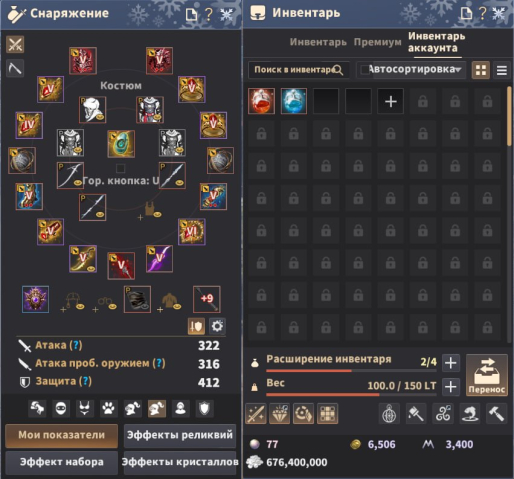Screen dimensions: 514x479
Task: Click the inventory scrollbar
Action: [509, 116]
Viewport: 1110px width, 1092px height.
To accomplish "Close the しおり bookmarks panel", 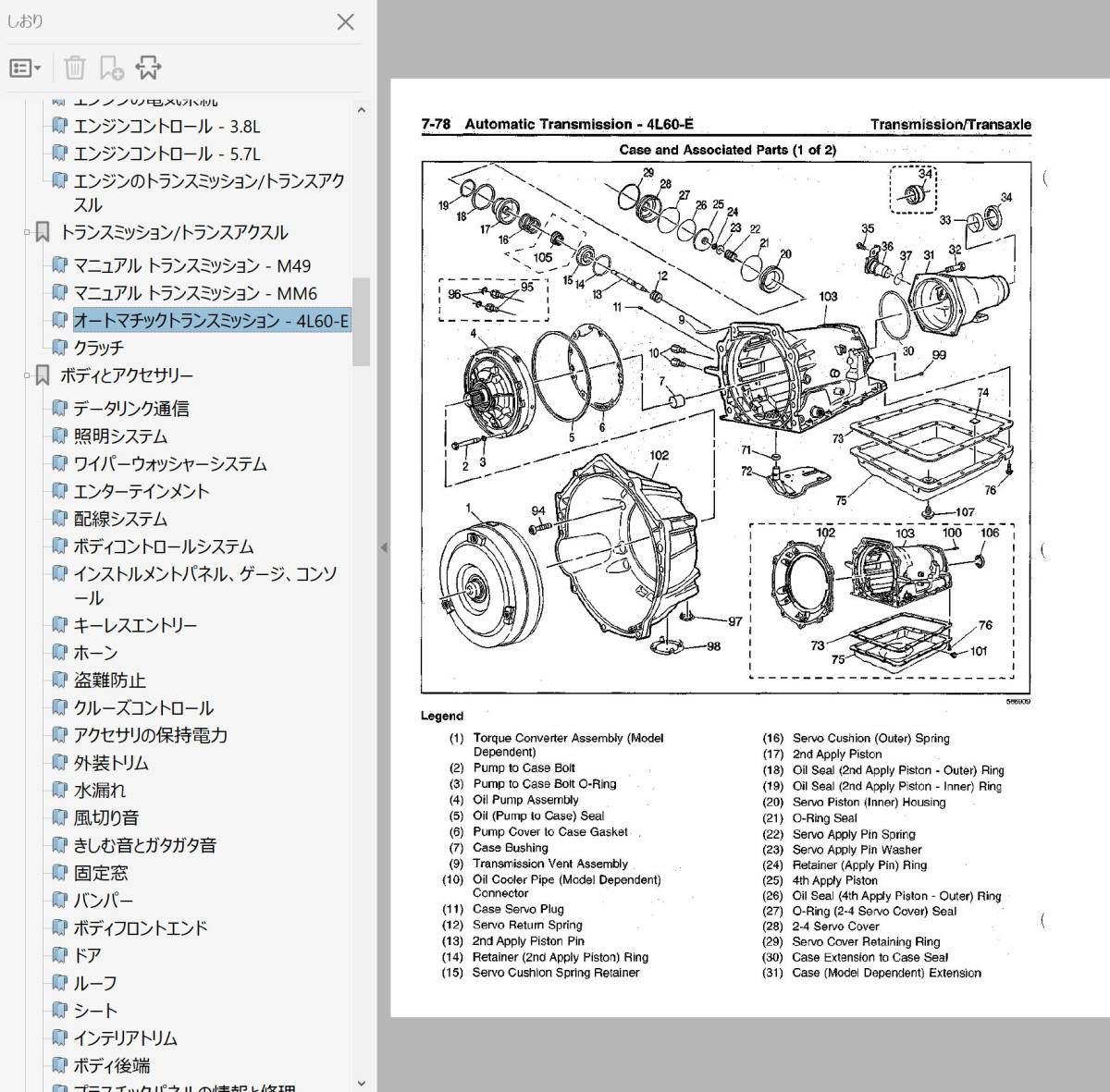I will pos(345,22).
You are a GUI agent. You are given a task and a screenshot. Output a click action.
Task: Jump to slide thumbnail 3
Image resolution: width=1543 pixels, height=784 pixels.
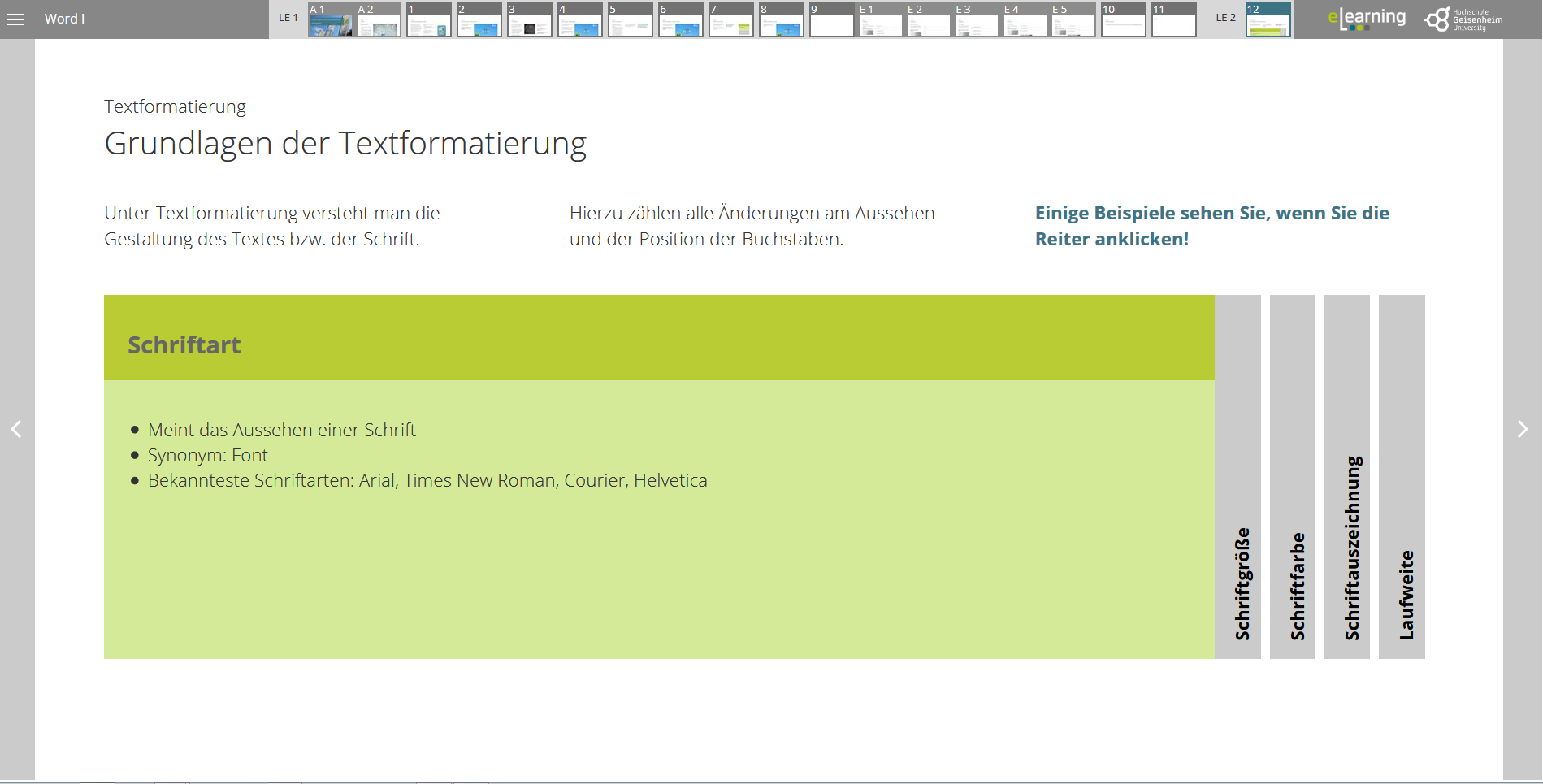click(x=530, y=19)
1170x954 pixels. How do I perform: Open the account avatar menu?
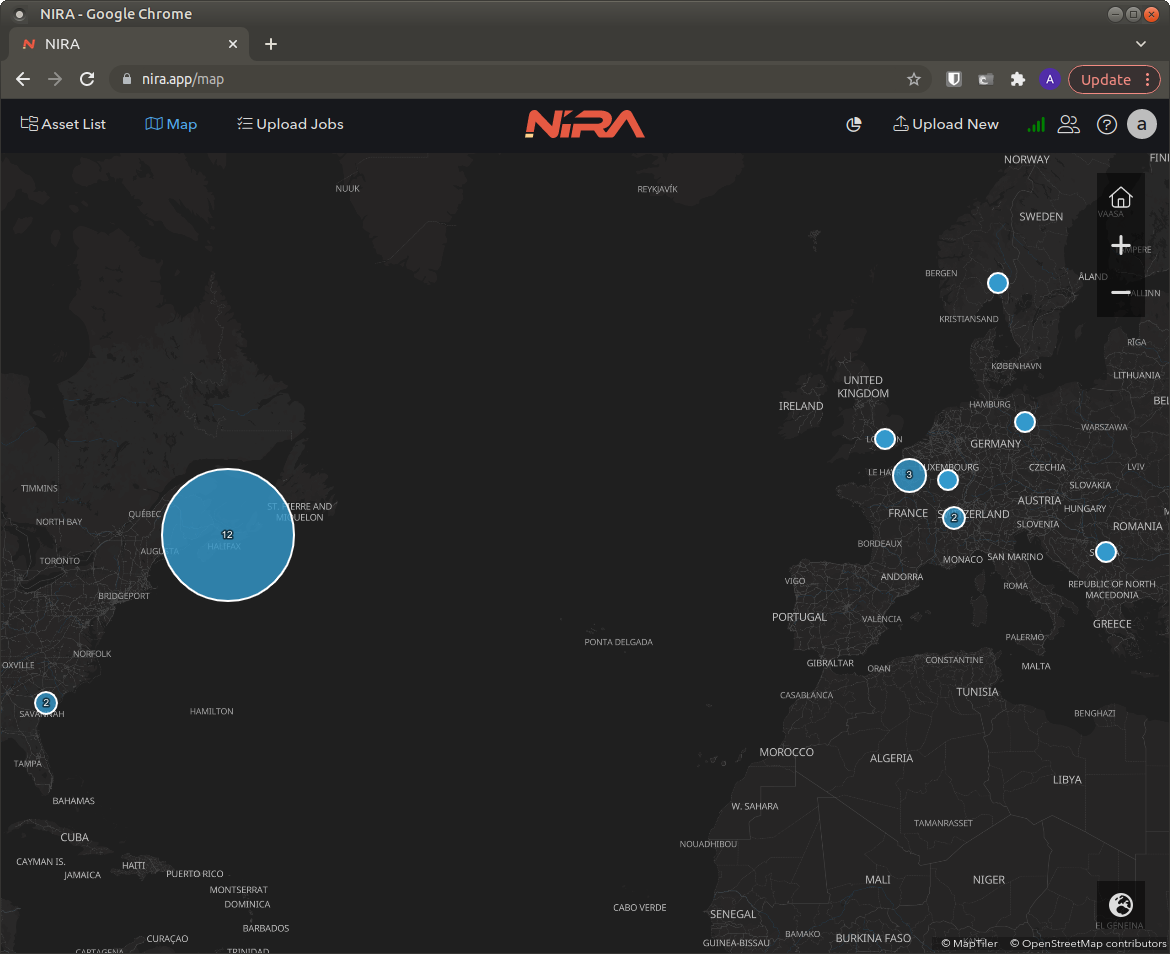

——————————

▶ Task goal:
Exactly as written, reproduce the lines from the one containing "Image resolution: width=1543" through the last line of the entries above, and leave every picture out.

▶ Result of the exercise:
Image resolution: width=1543 pixels, height=784 pixels.
click(x=530, y=19)
1170x954 pixels. How do I perform: Open the account avatar menu?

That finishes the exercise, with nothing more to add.